At common law infants do not possess the power to exercise the same legal rights as adults. The disabilities of infants are really privileges, which the law gives them, and which they may exercise for their own benefit, the object of the law being to secure infants from damaging themselves or their property by their own improvident acts or prevent them from being imposed on by others. The rights of infants must be protected by the court, while adults must protect their own rights. Persons dealing with infants must take notice of their privileges and disabilities. Infancy is a shield for the protection of an infant. 43 C.J.S. Infants § 19, pp. 81, 82; Beam v. McBrayer et al., 132 S.C. 72, 128 S.E. 34.
Minority, and particularly minority to the extent of tender years, is in itself a recognized badge of incompetency of an infant to handle his own affairs. Hampton v. Ewert, 10 Cir., 22 F.2d 81, certiorari denied 276 U.S. 623, 48 S.Ct. 303, 72 L.Ed. 737.
"The guardian ad litem or next friend can make no concessions. He cannot waive or admit away any substantial rights of the infant, or consent to anything which may be prejudicial to him, even by neglect or omission; and any admission or waiver is ineffectual and not binding upon the infant, although contained in a pleading." 31 Corpus Juris, p. 1143, See, also, 43 C.J.S. Infants § 111d.
"An infant is incapable of making an admission which can affect his rights. Although admissions of an infant may be shown for what they are worth, nevertheless they are not binding on him, a fortiori, the admissions of another person cannot affect an infant's rights, nor can the admissions of infants bind other persons." 43 C.J.S. Infants § 22, p. 84.
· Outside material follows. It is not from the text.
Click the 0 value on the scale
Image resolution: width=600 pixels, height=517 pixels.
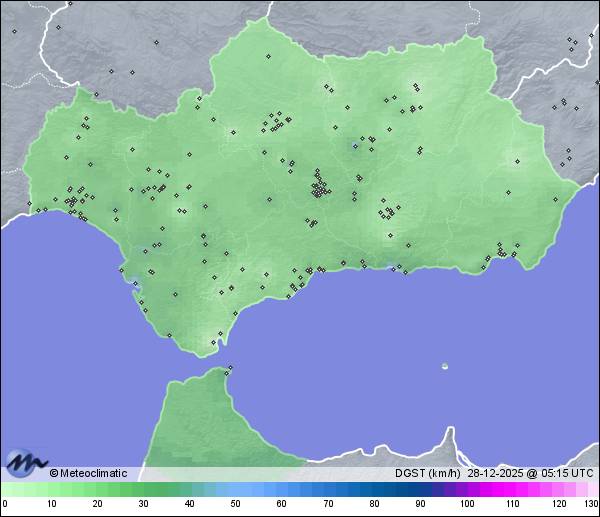point(4,504)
"An infant is not capable of waiving his rights or of consenting to a violation thereof, nor can there be such a waiver or consent by a third person unless authorized by law." 43 C.J.S. Infants § 26b, p. 88.
For the foregoing reasons, I must conclude that no claim has been filed by or on behalf of the infant Ricky Dixon, legal or binding upon him to limit his recovery in this case.
The motion of the defendant should, therefore, be denied, and
It is, therefore, ordered, that the motion of the defendant be and the same is hereby denied.